I wonder what it must be like sitting in a chair in front of a large computer screen handling the controls of a Predator drone unmanned aircraft flying 12000 km away? I wonder especially how I would feel at the moment I saw a “target” individual appear on the screen and was authorised to press the “fire’ button sending a missile to destroy that target person? I wonder how I would feel after I witnessed the resulting explosion, knowing that the target individual was now dead or at least very seriously injured? I wonder how I would feel when I went home that night and spoke to my wife and children knowing that, through my actions, I had denied someone the ability to do the very things that I was doing?
Would I be glad that I had rid the Earth of a bad person? Would I be jubilant I had struck a blow for peace? Would I be aware of the irony in what I had done? Would I be interested in hearing the reasons why the person I have just killed – from my desk 12000 km distant – was deemed by my superiors to be a worthy target? Would I care that he had a family and that he loved his wife and children – and that they loved him? Would I care that some injustice, actual or perceived, suffered by this person was blamed on the “Great Satan” America. Would I be interested in hearing that this injustice (actual or perceived) had so affected him that he tried to redress the affects of the injustice in the only effective way he knew – violence against “The West”?

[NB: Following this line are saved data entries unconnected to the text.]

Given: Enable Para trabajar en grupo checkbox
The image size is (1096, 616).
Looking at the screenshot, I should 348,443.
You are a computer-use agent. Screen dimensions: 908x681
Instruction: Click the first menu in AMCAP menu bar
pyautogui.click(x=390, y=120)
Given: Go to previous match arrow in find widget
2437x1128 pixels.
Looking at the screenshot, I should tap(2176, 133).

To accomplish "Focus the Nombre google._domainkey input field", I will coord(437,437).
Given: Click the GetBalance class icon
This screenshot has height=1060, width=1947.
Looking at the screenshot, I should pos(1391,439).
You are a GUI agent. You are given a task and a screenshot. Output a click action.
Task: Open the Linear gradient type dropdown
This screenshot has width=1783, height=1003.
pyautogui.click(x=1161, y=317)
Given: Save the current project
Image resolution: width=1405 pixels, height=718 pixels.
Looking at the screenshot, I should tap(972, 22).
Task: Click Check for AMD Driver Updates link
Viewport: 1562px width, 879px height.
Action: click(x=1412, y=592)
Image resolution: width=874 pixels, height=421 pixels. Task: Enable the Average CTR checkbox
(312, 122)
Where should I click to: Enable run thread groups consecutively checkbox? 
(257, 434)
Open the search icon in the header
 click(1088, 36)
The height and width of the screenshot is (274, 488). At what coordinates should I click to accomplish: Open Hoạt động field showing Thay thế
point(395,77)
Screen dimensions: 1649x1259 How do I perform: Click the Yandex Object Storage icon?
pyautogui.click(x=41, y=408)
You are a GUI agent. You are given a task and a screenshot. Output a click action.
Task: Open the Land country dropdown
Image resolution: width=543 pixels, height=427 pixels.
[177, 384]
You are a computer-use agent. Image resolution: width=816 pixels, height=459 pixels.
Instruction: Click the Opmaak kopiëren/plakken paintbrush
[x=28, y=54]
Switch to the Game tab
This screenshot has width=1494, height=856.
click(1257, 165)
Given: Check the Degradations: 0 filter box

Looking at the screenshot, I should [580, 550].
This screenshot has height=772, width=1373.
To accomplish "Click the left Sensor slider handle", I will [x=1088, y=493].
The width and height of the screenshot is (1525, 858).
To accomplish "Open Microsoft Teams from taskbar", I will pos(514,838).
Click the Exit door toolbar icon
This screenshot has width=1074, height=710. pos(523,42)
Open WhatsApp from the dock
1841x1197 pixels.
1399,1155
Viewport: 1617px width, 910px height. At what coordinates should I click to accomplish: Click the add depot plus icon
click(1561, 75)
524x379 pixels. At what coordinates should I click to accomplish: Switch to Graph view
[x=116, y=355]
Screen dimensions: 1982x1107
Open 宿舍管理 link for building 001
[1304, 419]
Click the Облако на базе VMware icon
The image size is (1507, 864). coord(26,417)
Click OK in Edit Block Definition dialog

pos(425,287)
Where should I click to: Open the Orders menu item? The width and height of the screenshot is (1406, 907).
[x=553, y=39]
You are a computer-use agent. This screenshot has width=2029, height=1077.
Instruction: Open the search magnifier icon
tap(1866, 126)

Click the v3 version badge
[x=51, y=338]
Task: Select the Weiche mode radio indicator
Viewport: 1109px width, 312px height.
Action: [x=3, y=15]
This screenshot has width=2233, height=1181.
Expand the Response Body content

What would I have done differently if I had actually been on the ground seeking this individual? What would have done if I actually confronted him? What would I have done in the heat of the moment amid the flies and dust and heat and the smell of perspiration and fear – his and my own? What would I have done when I saw the expression in his eyes – the surprise; or the determination to kill or be killed; or the fear or pleading for life? What would I have done if I noticed he was unarmed?
In these circumstances would I be chivalrous and ask him to surrender? In these circumstances would I shoot first and damn the consequences?
Maybe, if I was still at my desk, I would compare notes with those at other controls at other desks flying other drones. Maybe I would be competitive and strive to “shoot and outscore” the others. Maybe, just maybe, I might experience a pang of guilt that someone I never knew, but was instructed to kill, died as a result of my actions; someone I knew only from a foreshortened aerial image taken from an altitude of 10 000 metres some 12 000 km from my computer screen.
Surely everyone has a right to live? Who am I to judge otherwise? Who are those unworthy of life? Am I? I wonder.
I wonder too, if at any stage of my day, the sentiments expressed by the famous lines written by John Donne, (1572 – 1631) would cross my mind:
“No man is an island, entire of itself; every man is a piece of the continent, a part of the main; if a clod be washed away by the sea, Europe is the less, as well as if a promontory were, as well as if a manor of thy friends or of thine own were; any man’s death diminishes me, because I am involved in mankind; and therefore never send to know for whom the bell tolls; it tolls for thee.”
I just wonder at the psychological effects this distant death may have if I had to do this day after day? I wonder.
Addendum, 8 Dec 2015: Both the US military and the UK military are now finding that the stress of piloting a UAV (drone) is such that many pilots are "burning out" and suffering psychological problems.